China's biggest e-commerce company posted adjusted earnings-per-share of 4.35 yuan (HK$4.91), missing the 4.51 yuan average of estimates compiled by Bloomberg. That came even as revenue rose at a faster-than-expected 60 percent to 38.6 billion yuan. Shares of Alibaba fell as much as 3.9 percent in pre-market trade before recovering.
While Chinese consumption remains strong, the country's economy showed signs of cooling as retail sales and industrial output growth slowed in April with regulators cracking down on rising financial leverage. Alibaba has expanded into new areas in response to a decelerating home economy, buying control of Lazada Group to gain a Southeast Asian foothold and waging a price-based war with Tencent Holdings in cloud computing services.

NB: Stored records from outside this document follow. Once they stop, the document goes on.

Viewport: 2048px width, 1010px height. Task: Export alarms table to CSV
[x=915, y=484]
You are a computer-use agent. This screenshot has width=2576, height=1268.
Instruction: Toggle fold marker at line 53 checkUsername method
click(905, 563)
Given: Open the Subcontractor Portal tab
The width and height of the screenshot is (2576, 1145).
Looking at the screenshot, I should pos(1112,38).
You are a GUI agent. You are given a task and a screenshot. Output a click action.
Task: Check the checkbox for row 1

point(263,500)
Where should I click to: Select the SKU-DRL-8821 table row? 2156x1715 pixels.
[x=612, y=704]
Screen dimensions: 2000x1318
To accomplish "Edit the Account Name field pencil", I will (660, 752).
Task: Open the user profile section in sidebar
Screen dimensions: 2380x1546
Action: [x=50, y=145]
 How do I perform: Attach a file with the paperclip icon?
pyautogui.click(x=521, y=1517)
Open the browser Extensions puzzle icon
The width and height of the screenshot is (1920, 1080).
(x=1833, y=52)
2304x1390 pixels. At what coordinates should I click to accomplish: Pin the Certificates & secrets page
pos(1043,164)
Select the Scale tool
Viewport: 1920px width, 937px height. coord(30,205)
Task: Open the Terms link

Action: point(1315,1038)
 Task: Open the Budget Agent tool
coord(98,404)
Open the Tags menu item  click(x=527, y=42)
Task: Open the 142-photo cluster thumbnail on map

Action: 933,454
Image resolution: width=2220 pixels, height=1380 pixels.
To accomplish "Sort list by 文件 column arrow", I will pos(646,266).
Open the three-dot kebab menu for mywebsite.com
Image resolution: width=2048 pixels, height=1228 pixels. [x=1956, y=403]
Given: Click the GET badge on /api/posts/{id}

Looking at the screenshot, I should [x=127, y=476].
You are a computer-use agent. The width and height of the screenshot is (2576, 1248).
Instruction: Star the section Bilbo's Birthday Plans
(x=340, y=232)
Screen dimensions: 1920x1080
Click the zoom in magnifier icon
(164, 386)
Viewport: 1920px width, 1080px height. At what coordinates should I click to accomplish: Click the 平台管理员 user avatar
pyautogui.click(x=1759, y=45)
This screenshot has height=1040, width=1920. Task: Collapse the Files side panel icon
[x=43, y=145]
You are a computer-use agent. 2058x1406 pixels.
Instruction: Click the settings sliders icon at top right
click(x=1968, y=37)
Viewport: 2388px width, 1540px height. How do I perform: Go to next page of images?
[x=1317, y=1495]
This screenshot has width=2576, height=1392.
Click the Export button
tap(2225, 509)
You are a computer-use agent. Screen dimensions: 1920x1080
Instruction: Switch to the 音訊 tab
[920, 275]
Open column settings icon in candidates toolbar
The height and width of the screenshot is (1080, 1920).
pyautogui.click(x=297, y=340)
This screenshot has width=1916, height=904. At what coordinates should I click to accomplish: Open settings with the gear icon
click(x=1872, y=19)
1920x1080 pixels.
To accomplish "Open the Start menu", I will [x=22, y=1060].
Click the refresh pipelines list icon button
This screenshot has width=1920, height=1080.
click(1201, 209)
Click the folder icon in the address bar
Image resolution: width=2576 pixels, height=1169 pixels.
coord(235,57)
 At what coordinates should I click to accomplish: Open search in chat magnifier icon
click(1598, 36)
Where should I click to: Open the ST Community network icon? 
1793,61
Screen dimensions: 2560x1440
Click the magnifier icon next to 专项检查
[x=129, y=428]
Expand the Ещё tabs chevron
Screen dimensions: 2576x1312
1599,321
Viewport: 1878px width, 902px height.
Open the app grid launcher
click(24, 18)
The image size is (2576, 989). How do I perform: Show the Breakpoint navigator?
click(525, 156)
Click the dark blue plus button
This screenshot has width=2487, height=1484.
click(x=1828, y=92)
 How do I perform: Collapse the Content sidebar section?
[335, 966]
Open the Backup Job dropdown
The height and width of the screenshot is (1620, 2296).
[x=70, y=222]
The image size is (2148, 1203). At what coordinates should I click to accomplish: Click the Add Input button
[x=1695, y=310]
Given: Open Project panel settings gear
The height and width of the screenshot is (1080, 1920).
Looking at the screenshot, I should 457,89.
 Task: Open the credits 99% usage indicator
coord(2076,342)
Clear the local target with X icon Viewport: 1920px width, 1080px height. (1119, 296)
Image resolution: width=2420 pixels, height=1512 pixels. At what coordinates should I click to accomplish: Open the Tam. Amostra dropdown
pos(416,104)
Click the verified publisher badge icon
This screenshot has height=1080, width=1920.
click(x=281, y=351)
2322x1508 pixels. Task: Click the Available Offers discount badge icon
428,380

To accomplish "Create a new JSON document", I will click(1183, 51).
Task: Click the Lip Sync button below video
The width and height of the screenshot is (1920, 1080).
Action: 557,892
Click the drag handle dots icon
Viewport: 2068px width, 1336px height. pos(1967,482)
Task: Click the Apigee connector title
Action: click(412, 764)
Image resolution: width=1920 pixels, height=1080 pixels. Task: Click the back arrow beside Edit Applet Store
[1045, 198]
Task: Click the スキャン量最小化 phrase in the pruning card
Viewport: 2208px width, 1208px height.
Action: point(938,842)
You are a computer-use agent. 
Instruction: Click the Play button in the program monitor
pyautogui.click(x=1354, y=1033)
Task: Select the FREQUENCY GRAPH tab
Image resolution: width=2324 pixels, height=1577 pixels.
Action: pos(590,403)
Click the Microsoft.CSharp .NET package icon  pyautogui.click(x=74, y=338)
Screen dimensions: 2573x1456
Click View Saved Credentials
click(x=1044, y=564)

"The March quarter is usually a slow season for e-commerce so margins usually come down a bit," said Ray Zhao, a Shenzhen-based analyst at Guotai Junan Securities. "Alibaba is spending a lot to drive growth in video and entertainment."
It is also trying to appeal to a growing middle class demanding premium products from Alaskan salmon to New Zealand milk.
Growing Chinese affluence is propelling founder Jack Ma Yun's international expansion, which includes helping a million American businesses tap Chinese consumers and reaching foreign shoppers through AliExpress.
Income tax expenses spiked 149 percent to 4.6 billion yuan in the March quarter. Alibaba's effective tax rate rose to 29 percent from 23 percent a year earlier, when it set aside a portion of its earnings as non-taxable reinvestment capital. It also paid additional taxes as it sold certain unspecified investments.